## EXERCISE BRIEF
Your answer should be the lines of the listing that contain the word "DOLCE".

## SUPPLIED RECORDS
-*-

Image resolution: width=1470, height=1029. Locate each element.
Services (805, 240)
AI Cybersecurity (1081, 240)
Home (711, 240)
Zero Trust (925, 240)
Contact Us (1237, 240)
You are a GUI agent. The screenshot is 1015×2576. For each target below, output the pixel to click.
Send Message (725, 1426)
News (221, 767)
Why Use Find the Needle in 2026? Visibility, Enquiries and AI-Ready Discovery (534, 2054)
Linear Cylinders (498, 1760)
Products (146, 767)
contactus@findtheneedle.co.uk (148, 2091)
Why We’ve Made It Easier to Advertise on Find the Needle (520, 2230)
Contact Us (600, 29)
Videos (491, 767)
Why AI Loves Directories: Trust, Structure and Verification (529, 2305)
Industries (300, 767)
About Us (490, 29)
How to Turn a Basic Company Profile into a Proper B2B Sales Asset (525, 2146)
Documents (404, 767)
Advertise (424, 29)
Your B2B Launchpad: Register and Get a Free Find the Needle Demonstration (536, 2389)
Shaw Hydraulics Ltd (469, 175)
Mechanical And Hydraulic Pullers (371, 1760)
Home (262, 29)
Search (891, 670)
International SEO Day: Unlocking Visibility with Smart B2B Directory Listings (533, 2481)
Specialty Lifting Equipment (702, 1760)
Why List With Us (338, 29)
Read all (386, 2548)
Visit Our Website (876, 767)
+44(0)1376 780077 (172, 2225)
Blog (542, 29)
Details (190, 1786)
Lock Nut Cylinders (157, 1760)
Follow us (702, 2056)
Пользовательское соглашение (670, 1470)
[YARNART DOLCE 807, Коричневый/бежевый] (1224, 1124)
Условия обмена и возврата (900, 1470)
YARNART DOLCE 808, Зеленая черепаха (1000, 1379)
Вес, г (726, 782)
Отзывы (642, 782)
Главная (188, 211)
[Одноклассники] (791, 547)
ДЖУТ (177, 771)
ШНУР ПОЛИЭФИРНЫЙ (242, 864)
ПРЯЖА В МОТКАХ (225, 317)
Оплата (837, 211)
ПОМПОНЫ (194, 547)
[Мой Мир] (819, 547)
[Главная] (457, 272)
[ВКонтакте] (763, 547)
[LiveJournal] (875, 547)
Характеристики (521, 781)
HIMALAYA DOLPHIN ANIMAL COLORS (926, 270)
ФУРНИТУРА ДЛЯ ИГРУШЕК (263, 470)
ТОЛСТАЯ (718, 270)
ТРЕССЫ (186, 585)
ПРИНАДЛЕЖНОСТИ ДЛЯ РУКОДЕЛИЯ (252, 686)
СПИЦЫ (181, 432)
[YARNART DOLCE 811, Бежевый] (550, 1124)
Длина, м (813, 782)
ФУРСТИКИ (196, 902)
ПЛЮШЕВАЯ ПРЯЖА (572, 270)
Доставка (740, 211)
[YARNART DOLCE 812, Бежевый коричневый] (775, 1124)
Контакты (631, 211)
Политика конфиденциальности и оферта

-*-

## THE ANSWER
[YARNART DOLCE 807, Коричневый/бежевый] (1224, 1124)
YARNART DOLCE 808, Зеленая черепаха (1000, 1379)
[YARNART DOLCE 811, Бежевый] (550, 1124)
[YARNART DOLCE 812, Бежевый коричневый] (775, 1124)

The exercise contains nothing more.